Sports Dentistry also includes the need for recognition and referral guidelines to the proper medical personnel for non-maxillofacial related injuries which may occur during a dental/facial injury. These injuries may include cerebral concussion and head and neck injuries. If certain symptoms are present, such as persistent headaches or nausea, immediate referral to medical personnel is essential.

Smokeless tobacco should also be included and addressed under Sports Dentistry. Smokeless tobacco is often associated with certain sports, and the public should be educated on the dangerous properties and consequences of using smokeless tobacco.

As you can see sports dentistry deals with much more than just mouthguards.

Sports Dentistry Facts ~ Facts from the National Youth Sports Foundation for Safety

Dental injuries are the most common type of orofacial injury sustained during participation in sports; the
majority of these dental injuries are preventable.

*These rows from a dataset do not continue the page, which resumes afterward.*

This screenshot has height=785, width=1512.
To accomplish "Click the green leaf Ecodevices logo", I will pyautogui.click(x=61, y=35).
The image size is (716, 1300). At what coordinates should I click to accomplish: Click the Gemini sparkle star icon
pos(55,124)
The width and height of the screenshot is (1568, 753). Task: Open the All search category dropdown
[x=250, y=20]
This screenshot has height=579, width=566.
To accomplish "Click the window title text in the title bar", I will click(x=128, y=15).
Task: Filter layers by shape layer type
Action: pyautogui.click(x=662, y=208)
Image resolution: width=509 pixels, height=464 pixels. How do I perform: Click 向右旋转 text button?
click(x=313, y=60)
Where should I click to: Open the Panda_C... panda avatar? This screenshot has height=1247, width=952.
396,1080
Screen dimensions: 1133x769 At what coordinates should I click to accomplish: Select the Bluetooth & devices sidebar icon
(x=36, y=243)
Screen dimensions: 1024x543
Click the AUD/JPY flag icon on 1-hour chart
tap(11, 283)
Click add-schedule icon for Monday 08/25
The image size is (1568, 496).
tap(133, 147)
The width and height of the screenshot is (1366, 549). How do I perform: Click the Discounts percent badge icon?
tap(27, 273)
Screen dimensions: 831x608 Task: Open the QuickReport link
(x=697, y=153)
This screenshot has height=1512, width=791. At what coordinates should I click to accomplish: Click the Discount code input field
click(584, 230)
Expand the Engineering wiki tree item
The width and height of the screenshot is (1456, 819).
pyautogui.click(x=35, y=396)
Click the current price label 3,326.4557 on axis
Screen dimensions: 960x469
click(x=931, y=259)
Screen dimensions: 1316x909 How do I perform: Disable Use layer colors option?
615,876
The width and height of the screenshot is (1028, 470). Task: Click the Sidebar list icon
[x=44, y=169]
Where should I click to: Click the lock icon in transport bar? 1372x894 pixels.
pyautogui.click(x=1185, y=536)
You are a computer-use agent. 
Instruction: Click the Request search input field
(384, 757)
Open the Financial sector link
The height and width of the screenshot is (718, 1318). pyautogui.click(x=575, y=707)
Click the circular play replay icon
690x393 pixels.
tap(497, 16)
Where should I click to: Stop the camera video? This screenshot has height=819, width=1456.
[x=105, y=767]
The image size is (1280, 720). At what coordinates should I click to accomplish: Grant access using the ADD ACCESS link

An athlete is 60 times more likely to sustain damage to the teeth when not wearing a protective mouthguard.

The cost of a fractured tooth is many times greater than the cost of a dentist diagnosed and designed professionally made mouthguard.

Every athlete involved in contact sport has about a 10% chance per season of an orofacial injury, or a 33-56% chance during an athletic career.

The cost to replant a tooth and the follow-up dental treatment is about $5000.

Victims of knocked out teeth who do not have a tooth properly preserved or replanted may face lifetime dental costs of $15,000-$20,000/tooth, hours in the dental chair, and the possible development of other dental problems such as periodontal disease.

It is estimated that faceguards and mouthguards prevent approximately 200,000 injuries each year in high school and college football.

The stock mouthguard which is bought at sports stores without any individual fitting, provide only a low level of protection, if any. If the wearer is rendered unconscious, there is a risk the mouthguard may lodge in the throat potentially causing an airway obstruction.

Facts from the American Dental Association

A properly fitted mouthguard reduces the chances of sustaining a concussion from a blow to the jaw.

Mouthguards should be worn at all times during competition; in practice as well as in games.